**Compiti assegnati:**
[a] Riformuli in forma di elenco puntato, più conciso, il paragrafo del brano che inizia con "Sui controtenori e su Jaroussky", conservandone i fatti principali.
[b] Riprenda il commento su Jaroussky riportato più sotto e lo prosegua a partire dalla sua ultima frase.

Sui controtenori e su Jaroussky in particolare sono assolutamente d'accordo con la "cricca" della Grisi - anche se vi odio , perché mi avete stroncato Kaufmann..:-)) - in effetti non capiro' mai il sucesso di questo bimbetto, perché di voce da bimbetto trattasi, del resto Jaroussky stesso ha rivendicato con orgoglio in un intervista - non so piu' se su ARTE o Mezzo - il carattere infantile della sua voce : ma allora che canti i ruoli per voce bianca - ma io continuero' a preferire un bambino vero - delle opere di Menotto o Britten, e lasci perdere i ruoli maschili eroici delle opere di Händel e smetta di massacrare i recitativi delle cantate italiane, con un italiano che non sarebbe perdonato a un allievo di conservatorio, una vocetta afona in basso e strangolata in alto. Forse una sua qualità - perché una qualche qualità ce la deve pur avere.. - è quella di essere una specie di macchinetta musicale infallbile ? Boh.

**Dati di origine:**
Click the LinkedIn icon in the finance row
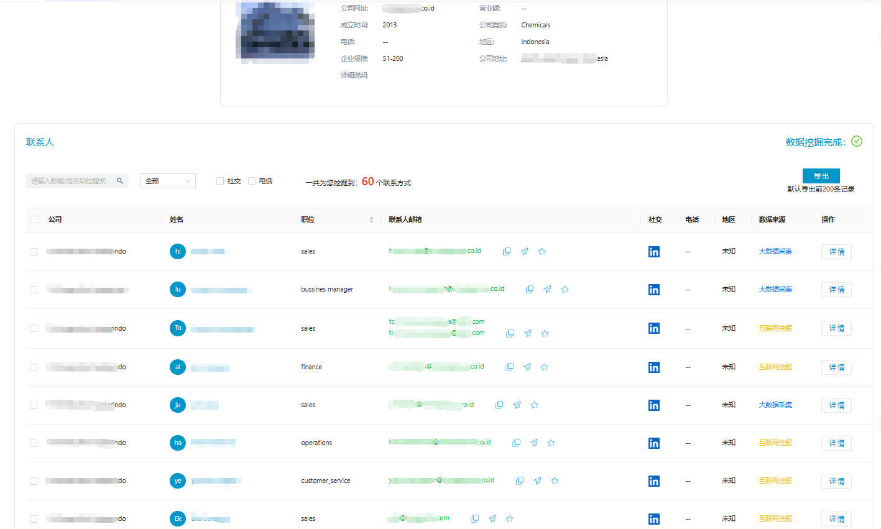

**Soluzioni:**
[a]
- Chi scrive concorda con la "cricca" della Grisi sui controtenori e su Jaroussky, pur rimproverandole di aver stroncato Kaufmann.
- Non comprende il successo di Jaroussky, la cui voce giudica infantile; lo stesso Jaroussky, in un'intervista su ARTE o su Mezzo, ha rivendicato con orgoglio il carattere infantile della propria voce.
- Gli suggerisce di cantare i ruoli per voce bianca delle opere di Menotto o Britten, per i quali continuerebbe comunque a preferire un bambino vero.
- Gli chiede di lasciare i ruoli maschili eroici di Händel e di non rovinare più i recitativi delle cantate italiane. Gli rimprovera un italiano scorretto e una voce afona in basso e strangolata in alto.
- Si domanda, con scetticismo, se la sua unica qualità sia quella di essere una sorta di macchinetta musicale infallibile.

[b]
Per quanto riguarda Schubert e il Lied tedesco in generale invece sono meno d'accordo : nessuno ha mai detto che tutti i seicento e passa Lieder di Schubert sono dei capolavori -a cominciare da Fischer-Dieskau, che li conosce bene, direi- certe canzoni dei Beatles sono molto piu' belle di certi lieder di Schubert: ma mi sembra difficile accostare le pur fascinose melodie di Tosti a , per esempio, la "Schöne Müllerin" o al "Winterreise"... e nessuno ha mai detto che è la nobiltà dei testi che fa la grandezza dei capolavori di Schubert : a parte quasi tutti quelli su testi di Goethe o Rückert, i due grandi cicli che ho citato hanno dei testi - di Wilhelm Müller - decisamente mediocri, ed è proprio il genio musicale di Schubert che li rende dei capolavori. Cosi come non è completamente vero che queste opere erano scritte per cantanti dilettanti o per compiacere i salotti : le opere piu importanti - dall "Erlkönog" fino al "Winterreise" sono state scritte per Michael Vogl, che anche se "in pensione" all' epoca del suo incontro con Schubert, aveva alle spalle una bella carriera alla Opera di Vienna, dove aveva cantato tra l'altro Pizzaro nel Fidelio .
Per la melodia francese il discorso è un po' diverso magari ne riparleremo un altra volta.
Per quanto riguarda la questione omosessualità/ omofobia non vedo il rapporto con il post...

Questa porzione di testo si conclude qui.